In this issue of Blood, Du et al demonstrate that not only is chemokine (C-C motif) ligand 15 (CCL15) a diagnostic and prognostic biomarker in patient samples for chronic graft-versus-host disease (GVHD), but antibody inhibition of its homolog, CCL9, reverses established lung GVHD in a mouse model.1 The median CCL15 concentration was significantly higher in samples from patients with chronic GVHD compared with no chronic-GVHD controls (P = .0125), which may aid in diagnosis. Importantly, CCL15 also had prognostic value. Patients with chronic GVHD who have higher than median CCL15 concentrations were at threefold higher risk for nonrelapse mortality than patients with below median CCL15 concentrations.
Chronic GVHD is the major cause of late morbidity and mortality following allogeneic hematopoietic cell transplant. Despite its clinical importance, it can be difficult to diagnose, hard to treat, and the underlying biology remains poorly understood. Proteomic biomarkers have helped advance the diagnosis, treatment, and understanding of acute GVHD,2 but only a few chronic GVHD biomarkers, such as soluble B-cell–activating factor, CXCL9, and CXCL10, have been validated.3,4 Recognition of chronic GVHD can be difficult when symptoms are still mild and possibly easier to control.5 It is in this setting that diagnostic and prognostic biomarkers are most likely to prove helpful. However, one of the challenges to developing chronic GVHD biomarkers has been that up to 8 different organs can be symptomatic to varying degrees at any given time and in any combination.5 The investigators of the present study overcame the quandary posed by complicated clinical scenarios by using a reductionist murine model of chronic GVHD to screen for candidate biomarkers. They were able to narrow an initial list of 56 proteins dysregulated in chronic GVHD to 4 lead candidates, which they then measured in human samples. One of these candidates, CCL15, shows promise for diagnosis, assessing prognosis, and as a potential therapeutic target.

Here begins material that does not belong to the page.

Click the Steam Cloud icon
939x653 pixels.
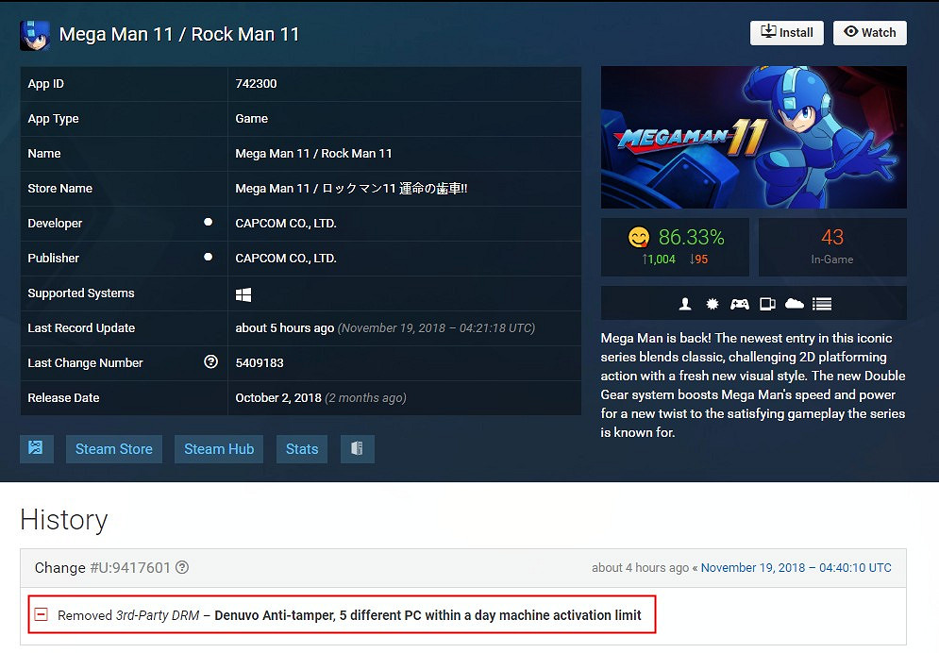794,303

CCL15, which is upregulated during inflammation, has several known functions. It stimulates angiogenesis through its interactions with its receptors, CCR1 and CCR3, on endothelial cells.6 In addition, through the same receptors, it functions as a chemoattractant for immune cells, such as monocytes and macrophages, and promotes their adhesion to the endothelium and subsequent migration into the tissue.7 Finally, it induces the production of proinflammatory cytokines through the JAK/STAT pathway.7 CCL15 has been clinically implicated in other inflammatory diseases; for example, elevated CCL15 levels correlate with faster disease progression in pulmonary sarcoidosis, an inflammatory disease of the lung.8 Given what we already know about CCL15, its identification in chronic GVHD is important for several reasons. First, recent studies have established that vascular injury is important in the development of acute GVHD9 and that facilitating vascular repair attenuates GVHD severity.10 In the experimental chronic GVHD model used in this study, CCL9, the relevant murine homolog, was produced by the smooth muscle cells lining the vasculature in the spleen and lung. This new evidence supports the premise that the vasculature is an important driver in chronic GVHD development. The figure shows a hypothetical model based on the data developed in this study and prior studies by this group. Release of CCL15 by the vasculature results in macrophage trafficking and infiltration into the lung, where production of transforming growth factor-β induces collagen deposition around the bronchioles and decreased lung function. Similar processes may take place in other target organs, but the investigators in this study were not able to fully develop confirmatory data for the liver or spleen.
Although antibody blockade of CCL9 did not reverse all manifestations of experimental chronic GVHD and did not affect survival, lung function significantly improved. This finding has important clinical implications. Currently, the main goal of chronic GVHD treatments for the lung is to prevent progression. This work suggests that targeting CCL15 may reverse established disease, which would be of great clinical value. Unfortunately, an inhibitor of CCL15 is not yet available for testing in clinical trials, but perhaps this study may spur its development.
Conflict-of-interest disclosure: J.E.L. is a coinventor of a graft-versus-host disease biomarker patent and receives royalties from Viracor. C.K. declares no competing financial interests.